As Lucifer considered him, Nathan knew that the Being wasn’t likely to respond well to such a persuasion. He thought hard, aching, needing her now. “May I keep her marks?” He directed his gaze to his piercings. “Can I have the compulsion to put them on myself when I’m older? To help me remember her?”
“It will not help.”
“So what’s the harm?”
He felt a blast of heat and sulfur that made his knees tremble. He locked them, tried to at least stay steady even if he couldn’t meet the powerful Being’s gaze.
“You’re as stubborn as she is.” Lucifer snorted. “Fine.” Pain could clarify as well as heal. Didn’t a submissive know that better than anyone? Nathan tried to focus on what he knew instead of the fear, the realization he was about to do something which was far over his head, the knowledge of it reflected in those powerful eyes.

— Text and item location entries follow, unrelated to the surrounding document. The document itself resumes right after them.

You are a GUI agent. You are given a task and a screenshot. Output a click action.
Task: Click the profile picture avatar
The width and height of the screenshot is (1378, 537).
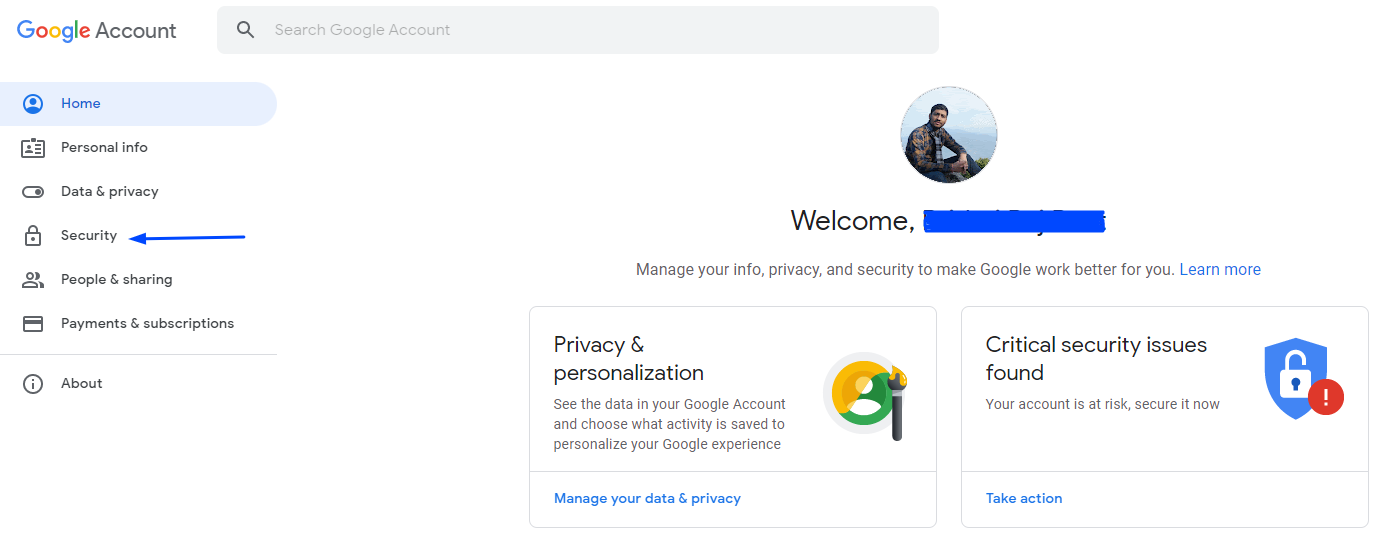948,135
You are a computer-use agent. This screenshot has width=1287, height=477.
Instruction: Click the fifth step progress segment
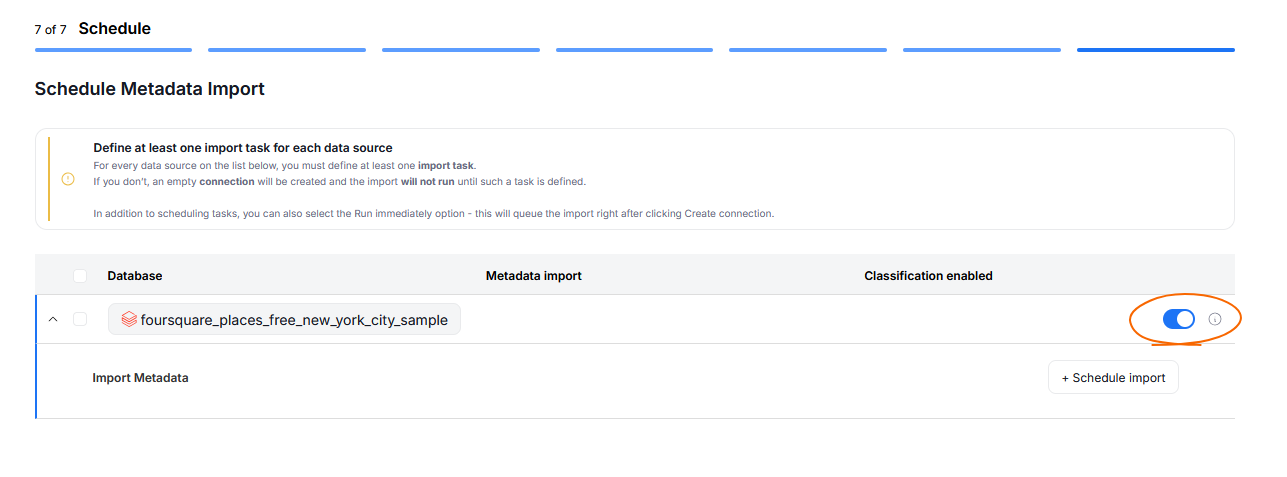pos(808,49)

What was important was what would best serve his Mistress.
Bring him to her side more quickly. She needed him. The Lady had said so.
“So I’m guaranteed nothing.” He said it without censure.
“Nothing, except the path itself.” There was a hint of sympathy in Lucifer’s voice.
“That the journey continues until it’s done.”
“I’ll know her.” Nathan remembered that kiss, held it to him like his own beating heart. “She knows me. She looks at me and doesn’t see a mirror. She sees me.” She sees who I’ve been, who I am.
More than that, more than the punishment or anything else, there was one thing that made him sure that he’d remember her.
She had faith in him, in who he could be. No one, not even himself, had ever given him that before. Since his brave, beautiful Mistress had never intended to have faith in a man again, that meant there had to be something worth loving in him. Had to be.